Time flows on and blogging sort of got away from me. Yet here I am again, trying to pick it back
up. My writing hasn't expressed spiritual things recently, but I did try art again. I started small and worked up to this more complicated star, combining traditional wychinanki with religious art. I like the feel of cutting paper, the way the scissors move, the quick little sli
ces through the paper, the sound it makes. There's a meditative quality to it.
The soul here in this picture is a flower, held by Jesus and his other, with the Holy Spirit looking down it. Or that's as much iconography as I intended while making it. I wouldn't mind being able to find a bit more in it, or perhaps have the next one dig a bit deeper.
I'd like to slowly find my way back into expressing this dimension of myself in both writing and art. I have some ideas, I'd like to finish Icon, as well as write a couple of new stories I've thought of, but so far it remains hard work to bring it out. But like Teresa's garden, I must first haul water before it flows.

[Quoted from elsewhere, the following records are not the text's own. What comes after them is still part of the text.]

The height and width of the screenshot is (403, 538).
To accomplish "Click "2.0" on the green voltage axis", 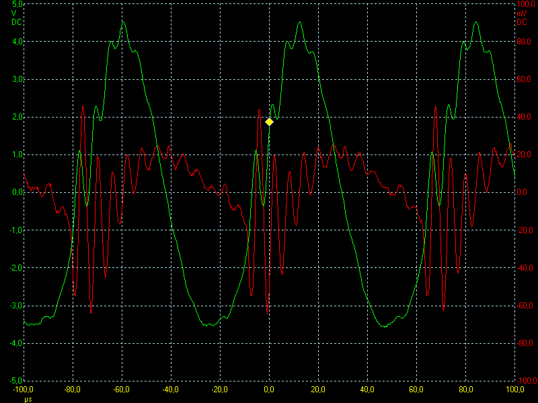I will coord(17,117).
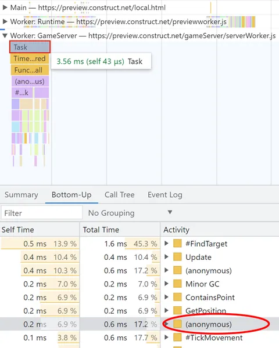Screen dimensions: 279x348
Task: Select the Func...all flame chart block
Action: [x=30, y=70]
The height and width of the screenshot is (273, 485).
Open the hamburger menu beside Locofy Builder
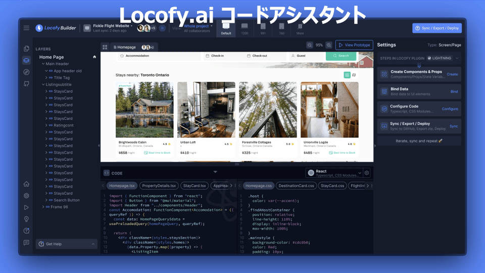(26, 28)
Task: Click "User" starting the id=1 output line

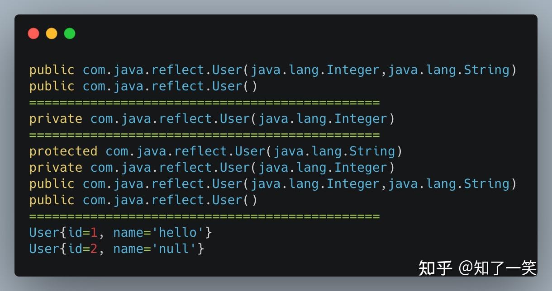Action: [x=44, y=232]
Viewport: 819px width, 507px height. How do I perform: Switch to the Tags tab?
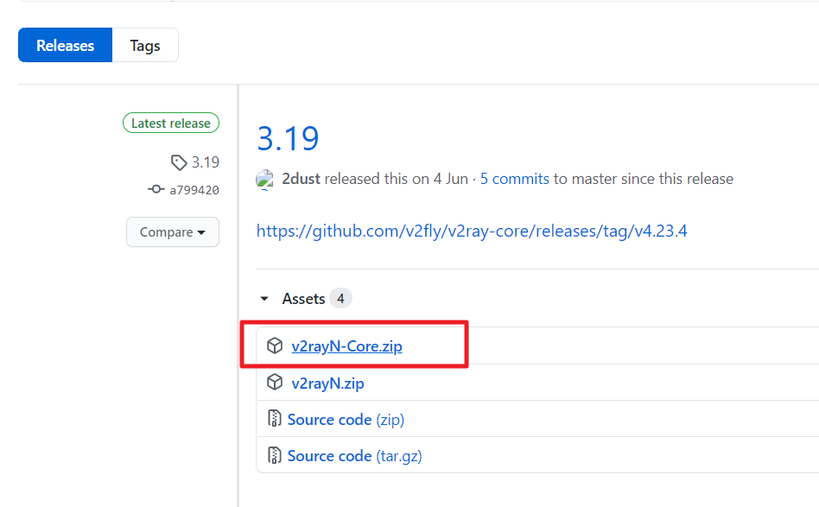145,46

I've been reading a book about Teresa of Avila and the first sections of it are going over her metaphor of the soul as a garden and water as prayer. Our soul is a garden and we tend it with the water of prayer. The first stage of prayer is hauling a bucket, the next a water wheel, then diverting a river through the garden, finally rain.
Perhaps it's not only prayer, but also writing, especially if the writing is meant in prayer, to reflect my thoughts, feelings, and relationship with God. I like the image for the inspiration there behind the writing, that it too is a gift and sometimes it's work to find it, and sometimes it flows to us. If we keep tending the garden of the imagination, our novel flowers will grow and bloom.